Wednesday, 4 May 2011

Video Modes

I have been thinking about video modes.

I want to be able to offer both 4:3 modes and 16:9 mode (since most TVs are widescreen now). So I did up a little spreadsheet that computes the Video RAM and pixel clock requirements given that I want the following features:

  • Double buffering (2 frame buffers in VRAM with page flipping).
  • Clear entire screen at 60 fps.
  • 8 bits per pixel (3 bits Red, 3 bits Green and 2 bits Blue)

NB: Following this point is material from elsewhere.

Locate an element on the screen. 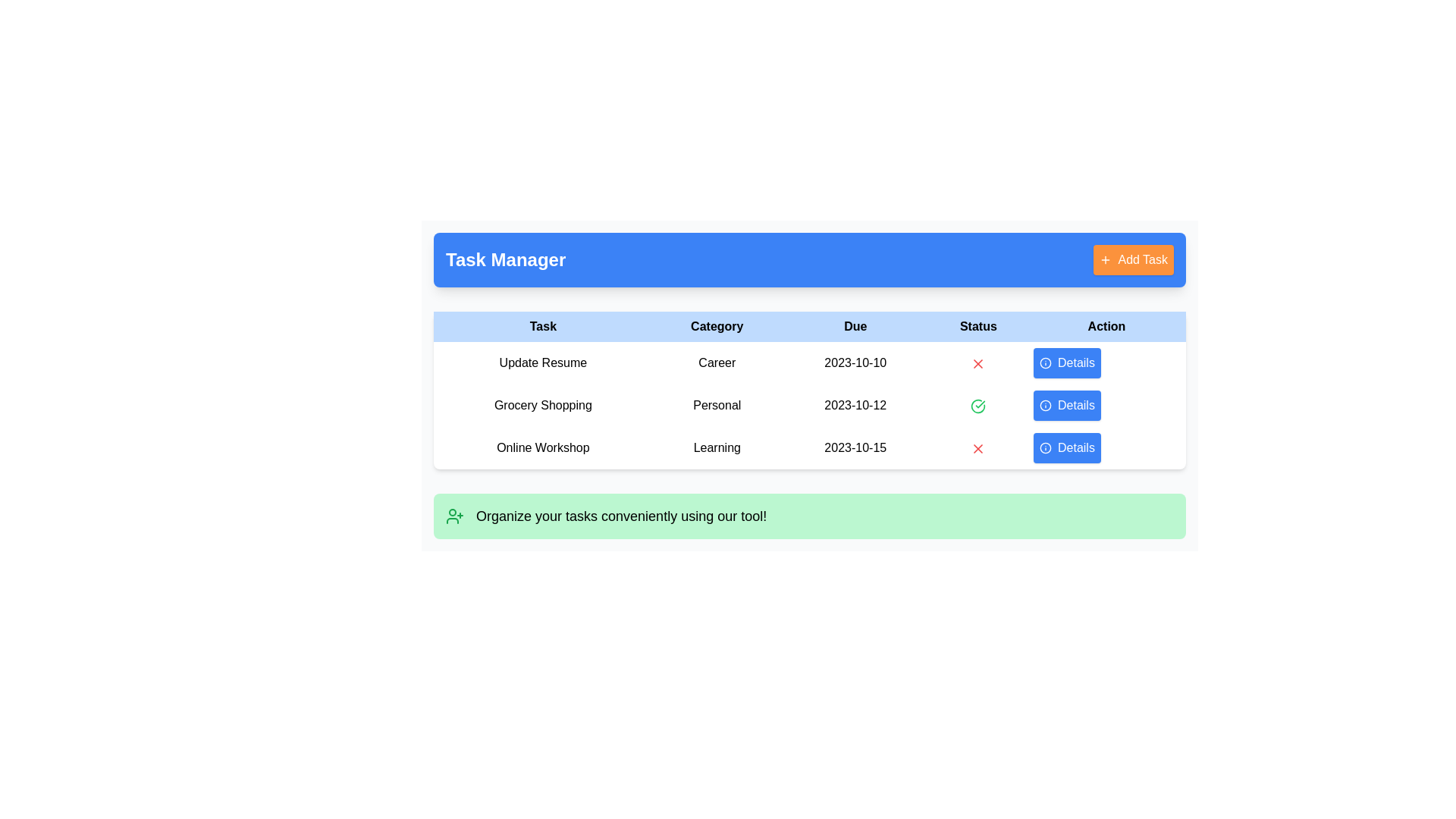  the third row in the task management table representing the task 'Online Workshop' is located at coordinates (809, 447).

Having 8 bits per pixel arranged in this way yields a palette like this:


This should look pretty tasty indeed.  Here is the spreadsheet:

width height bytes/ page rounded page bytes total SRAM Chip total waste A pins/ page total pins Pixel Clock Mode

104 78 8,112 8,192 16,384 (16K x 8) 160 13 23 486,720 104 x 78
4:3 resolutions
144 108 15,552 16,384 32,768 (32K x 8) 1,664 14 24 933,120 144 x 108

208 156 32,448 32,768 65,536 (64K x 8) 640 15 25 1,946,880 208 x 156

288 216 62,208 65,536 131,072 (128K x 8) 6,656 16 26 3,732,480 288 x 216

320 240 76,800 131,072 262,144 (256K x 8) 108,544 17 27 4,608,000 320 x 240

360 270 97,200 131,072 262,144 (256K x 8) 67,744 17 27 5,832,000 360 x 270 1080 mode
416 312 129,792 131,072 262,144 (256K x 8) 2,560 17 27 7,787,520 416 x 312

480 360 172,800 262,144 524,288 (512K x 8) 178,688 18 28 10,368,000 480 x 360 720 mode
512 384 196,608 262,144 524,288 (512K x 8) 131,072 18 28 11,796,480 512 x 384 768 mode
584 438 255,792 262,144 524,288 (512K x 8) 12,704 18 28 15,347,520 584 x 438

720 540 388,800 524,288 1,048,576 (1024K x 8) 270,976 19 29 23,328,000 720 x 540 1080 mode
160 90 14,400 16,384 32,768 (32K x 8) 3,968 14 24 864,000 160 x 90
16:9 resolutions
224 126 28,224 32,768 65,536 (64K x 8) 9,088 15 25 1,693,440 224 x 126

320 180 57,600 65,536 131,072 (128K x 8) 15,872 16 26 3,456,000 320 x 180

480 270 129,600 131,072 262,144 (256K x 8) 2,944 17 27 7,776,000 480 x 270 1080 mode
640 360 230,400 262,144 524,288 (512K x 8) 63,488 18 28 13,824,000 640 x 360 720 mode
960 540 518,400 524,288 1,048,576 (1024K x 8) 11,776 19 29 31,104,000 960 x 540 1080 mode

I have computed the number of GPIO pins required to address one page of the framebuffer.  For example, a video mode of 480x270 (Widescreen) consumes 230,400 bytes per page. Rounding up to the nearest power of 2 and multiplying by 2 (for 2 pages) requires a 512 KByte VRAM.  In order to clear the screen at 60 fps, I need to be able to write 7,776,00 bytes per second.  Now that is a lot of bandwidth for a 20Mhz 8-bit AVR.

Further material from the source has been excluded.